- [The task] Restate exactly the lines below, from the one containing "You are a computer-use" through the final line, and leave out the pictures.
┏━━
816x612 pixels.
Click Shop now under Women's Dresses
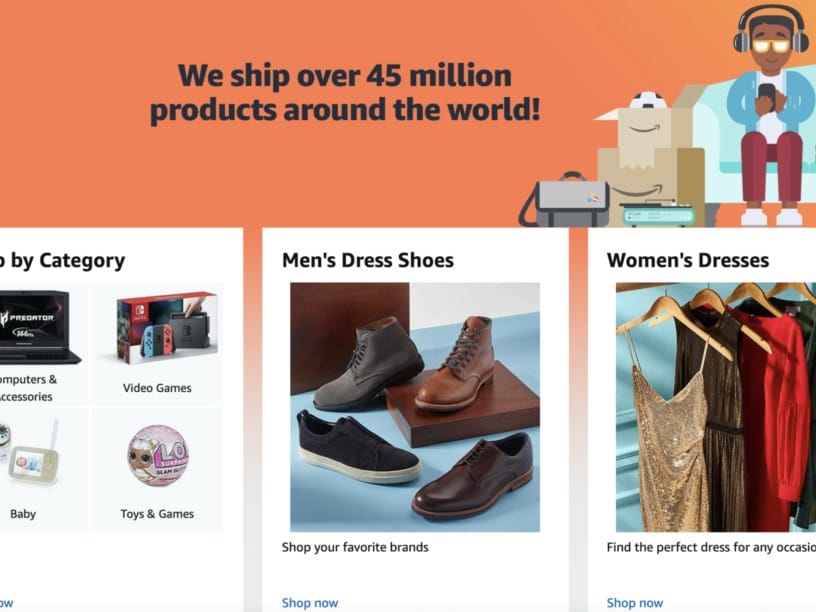point(635,602)
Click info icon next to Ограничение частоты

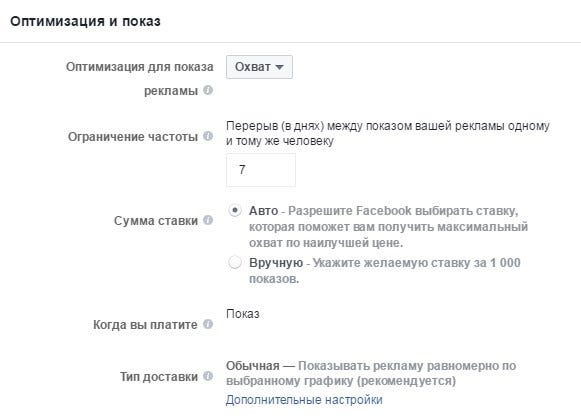point(208,136)
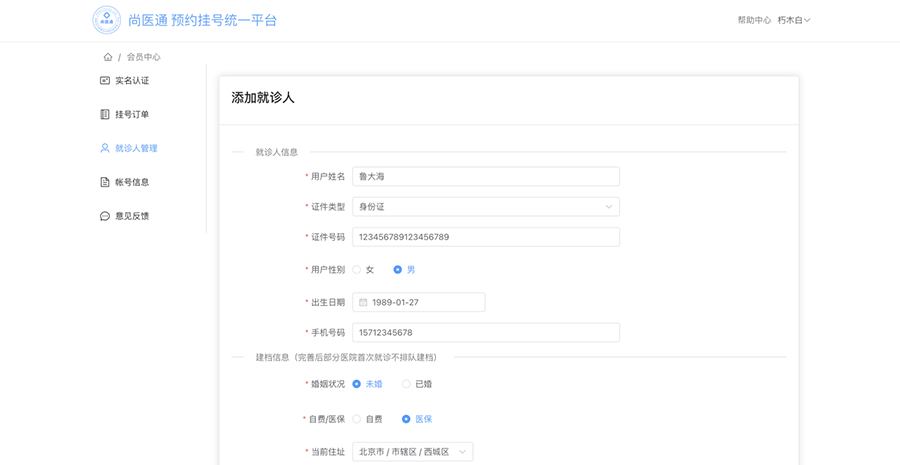The height and width of the screenshot is (465, 900).
Task: Select the 已婚 marital status radio
Action: [406, 384]
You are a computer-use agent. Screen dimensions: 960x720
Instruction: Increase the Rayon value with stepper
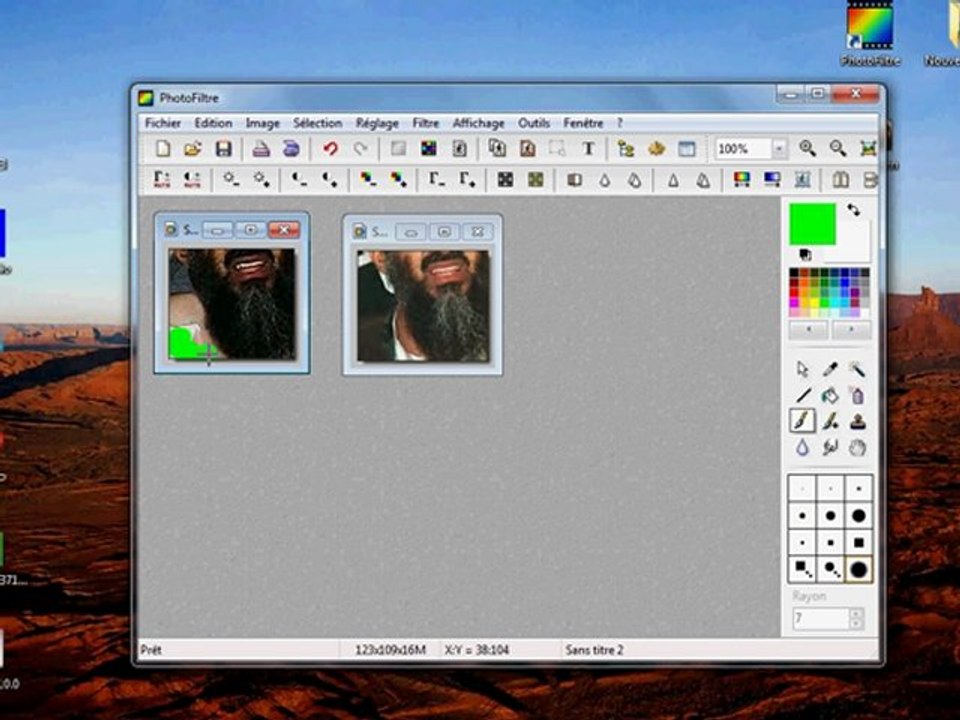[857, 613]
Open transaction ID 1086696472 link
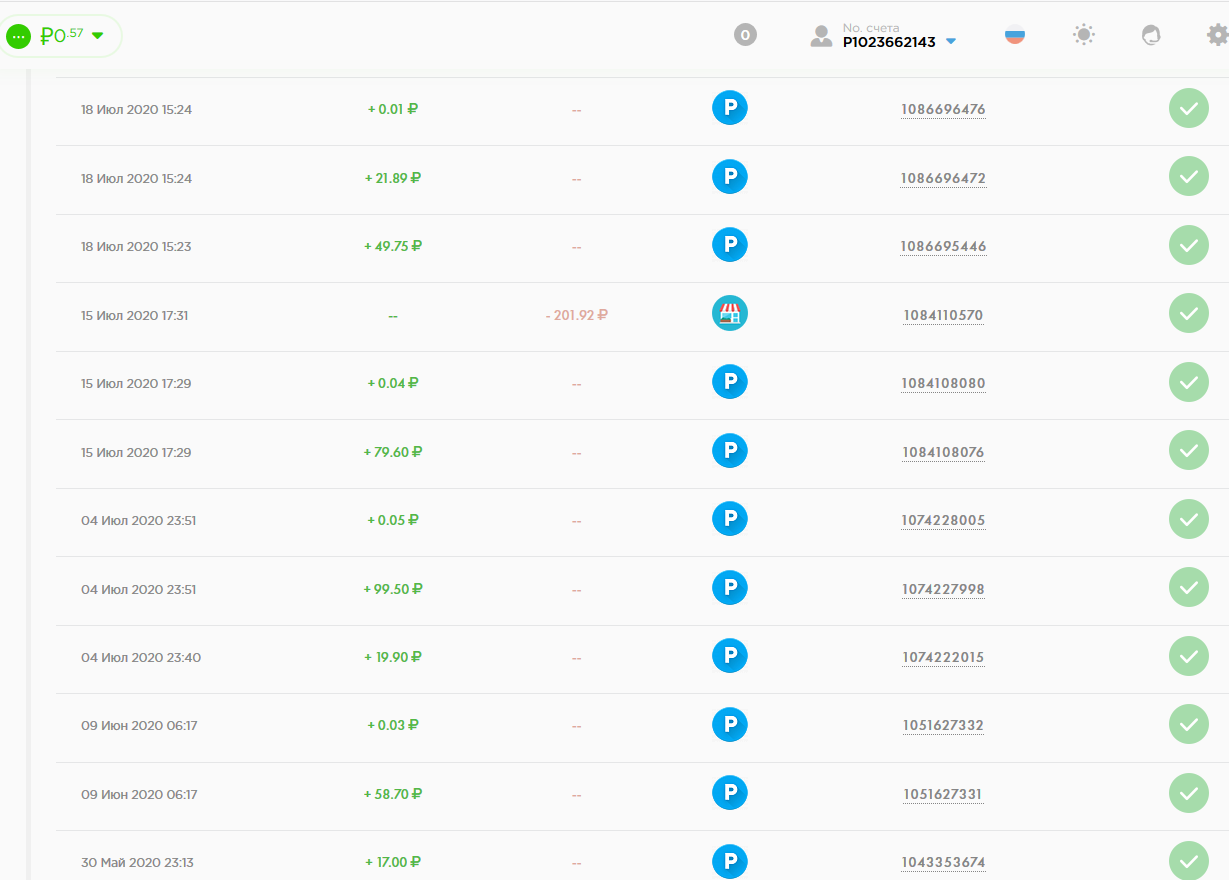Screen dimensions: 1229x880 943,178
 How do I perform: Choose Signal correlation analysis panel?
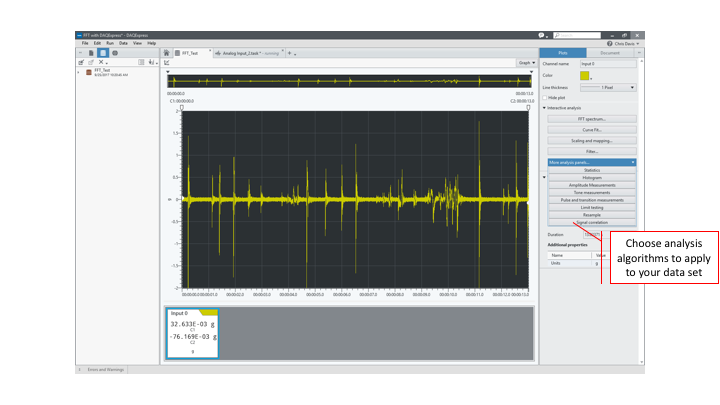pyautogui.click(x=590, y=221)
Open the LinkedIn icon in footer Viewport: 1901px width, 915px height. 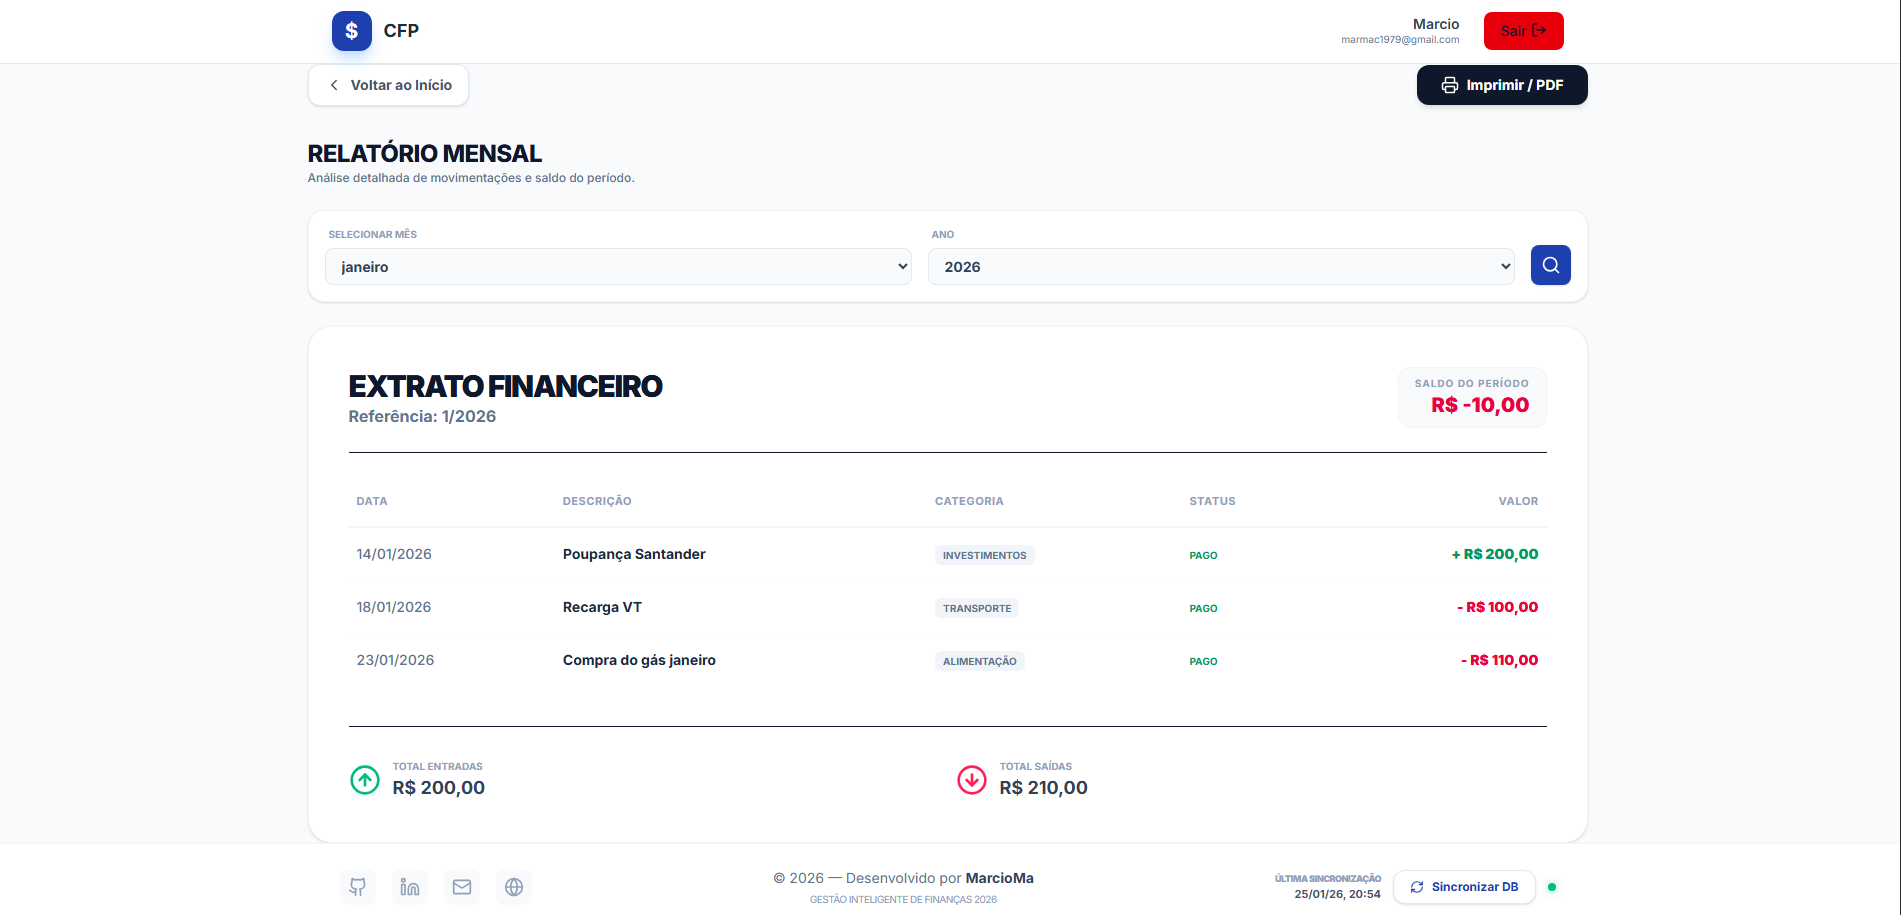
┗━━
- [Task output]
You are a computer-use agent. Screen dimensions: 960x720
Instruction: Increase the Rayon value with stepper
[857, 613]
Open transaction ID 1086696472 link
Screen dimensions: 1229x880 943,178
 How do I perform: Choose Signal correlation analysis panel?
pyautogui.click(x=590, y=221)
Open the LinkedIn icon in footer Viewport: 1901px width, 915px height. 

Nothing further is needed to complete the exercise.